Kronecker factorization from Tahaei et al. 2022

KroneckerBERT presents a method of weight compression by learning factors to a Kronecker product. By learning the factors to the Kronekcer product, we can reduce memory usage from $O(m^4)$ to $O(m^2)$ . Compared to spectral compression of weight matrices using SVD, this sort of Kronecker decomposition retains most of the performance of the transformer, losing only 2 percentage points on accurracy in next word predicton. Another model compression paper was Learning to Win Lottery Tickets in BERT Transfer via Task-Agnostic Mask Training by Yuanxin Liu et al.. This paper approaches model BERT model compression through the lens of the “lottery ticket hypothesis” and proposes a method to learn a binary mask which is optimized by continuing to train on the pre-training task. Then this binary mask can be applied to reduce the model size. The paper Sparse Distillation: Speeding up text classification by using bigger student models by Qinuan Ye examined model distillation through the perspective of Deep Averaging Networks, eg, averaging embeddings of n-grams for tasks like text classification. The idea is to train a big language model and then distill into a deep averager by consistency loss. Turns out that very simple models like these can perform wtihin a 3% gap compared to other methods and run about 600 times faster. Szymon Tworkoski has been working on Hierarchical Transformers. In that paper, the authors demonstrate how to downsample and upsample sequence lengths in a transformer to create the same hourglass shape that we’re used to seeing in vision models. This made me think that you could do something similar with the Perceiver Architecture and it turns out that this has also been done recently as well, see this paper by Joao Carreira and other authors at DeepMind.

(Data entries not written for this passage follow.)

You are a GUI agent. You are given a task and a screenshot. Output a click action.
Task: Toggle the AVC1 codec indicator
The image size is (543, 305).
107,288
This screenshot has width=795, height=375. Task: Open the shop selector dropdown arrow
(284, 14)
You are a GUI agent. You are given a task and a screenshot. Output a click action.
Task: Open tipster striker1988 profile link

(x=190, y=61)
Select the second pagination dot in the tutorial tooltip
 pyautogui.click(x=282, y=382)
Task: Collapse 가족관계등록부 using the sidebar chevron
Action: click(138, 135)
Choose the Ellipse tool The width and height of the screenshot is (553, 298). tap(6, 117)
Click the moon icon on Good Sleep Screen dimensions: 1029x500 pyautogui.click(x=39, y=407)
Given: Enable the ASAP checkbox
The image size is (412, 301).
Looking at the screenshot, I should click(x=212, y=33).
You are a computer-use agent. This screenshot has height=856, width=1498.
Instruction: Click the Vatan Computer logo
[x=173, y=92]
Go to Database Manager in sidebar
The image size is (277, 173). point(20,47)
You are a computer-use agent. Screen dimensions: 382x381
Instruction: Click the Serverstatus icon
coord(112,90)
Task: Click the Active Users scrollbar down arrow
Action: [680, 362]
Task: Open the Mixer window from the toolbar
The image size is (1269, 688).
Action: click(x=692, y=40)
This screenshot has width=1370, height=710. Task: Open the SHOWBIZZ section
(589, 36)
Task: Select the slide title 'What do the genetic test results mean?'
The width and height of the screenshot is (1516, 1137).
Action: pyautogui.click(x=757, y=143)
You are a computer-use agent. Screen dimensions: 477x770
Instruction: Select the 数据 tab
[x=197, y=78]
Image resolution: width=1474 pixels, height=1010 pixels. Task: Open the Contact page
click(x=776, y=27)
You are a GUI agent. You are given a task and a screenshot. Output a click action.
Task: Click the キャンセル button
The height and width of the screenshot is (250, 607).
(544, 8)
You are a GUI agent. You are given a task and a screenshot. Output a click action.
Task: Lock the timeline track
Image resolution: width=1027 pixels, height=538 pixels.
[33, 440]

Hierarchical Transformer from Tworkoski et al.

Key Takeaways

The main things I learned about from this conference were:

There’s still a lot of work to be done in the field of grounded language learning, it seems like we’re still really only scratching the surface of this multi-faceted problem
Adapters, which I had not even heard of until NAACL, are a much more efficient way of doing task transfer than fine-tuning big models. Indeed it will probably become impossible to fine-tune the big models on regular hardware soon and Adapters seem like a good way of handling that problem, along with other alternatives like prefix and prompt tuning.
We shouldn’t ignore different ways of doing decoding and we might be able to get more controllability if we do decoding in more clever ways. PPL-MCTS and A*-esque Decoding are good first steps for approaches to try here.
We’re still not really closer to getting models that truly understand the compositional structure of language or observations, but appropriate data augmentation or priors imposed at training time like is done in GANFormer 2 seem to at least paper over many of the obvious failure modes.
This blog post only really scratches the surface. It would probably take me a few months of watching videos nonstop in order to write about the whole thing. If you’re interested in checking it out, you can pay the virtual conference registration fee and check out the site on underline.